Jottings By An Employer's Lawyer

Tuesday, January 13, 2004

No Per Se Rule Against Working At Home As A Reasonable Accommodation, But Unlikely - Including This Case

The ADA can present some touching circumstances, and this is one. A former postal worker who witnessed the murder of several of her fellow postal employees in the so called Edmond Post Office massacre, developed post traumatic stress syndrome and was no longer able to work for the Postal Service. She was subsequently employed as a service coordinator for Avaya working out of a call center in Oklahoma City. At the center, although not in her presence, a co-employee pulled a knife on a fellow worker. After learning of the incident, she continued to work as long as he was suspended but when he was allowed to return to work she called in sick. When the company refused her request to relocate the knife pulling employee and she remained unable to return to work after a year, she was administratively terminated. She sued under the ADA claiming that a reasonable accommodation would have been to allow her to work at home.
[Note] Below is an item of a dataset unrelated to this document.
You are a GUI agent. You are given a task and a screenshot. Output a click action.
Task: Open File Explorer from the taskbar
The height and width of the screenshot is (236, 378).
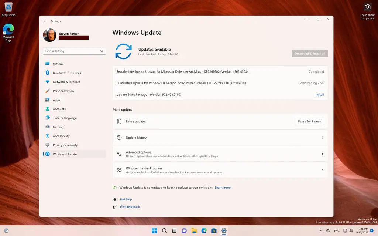pos(194,231)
The 10th Circuit engaged in a detailed survey of cases under the ADA involving a request to work at home, almost all of which have been unsuccessful, and concluded here as well it was not a reasonable accommodation since she could not perform the essential functions of her position from home. Mason v. Avaya Communications, Inc. (10th Cir. 1/13/04).

Primarily, the court found that she could not be adequately supervised and could not perform the 'teamwork' aspects of the job, such as covering for fellow employees in what she recognized as a sometimes hectic work environment. One thing that I was proud to see the court do was strike a blow for common sense, and for those of us who were somewhat appalled by the rush to add "regular attendance at work" or some other such phrase to job descriptions in the early days of the ADA.

In the money quote the Court held:
Here, the only evidence Mason proffered in support of her argument that she could perform the essential functions of her job from home, other than her own self-serving testimony, was the absence of attendance, supervision, and teamwork from the service coordinator job description. We are not persuaded the absence of those functions from the job description demonstrates those functions were non-essential. As common sense suggests, Avaya probably did not even consider informing its employees that they were actually required to show up at the workplace and work with co-employees under supervision when it drafted the service coordinator job description --- that is a given. Consequently, we find the omission of physical attendance, teamwork, and supervision from the job description entirely unremarkable.

The Court, wisely given the guidance of the Supreme Court, did eschew any per se rule against at home work as a reasonable accommodation, but also made it clear that it would be the rare situation where a plaintiff could demand it.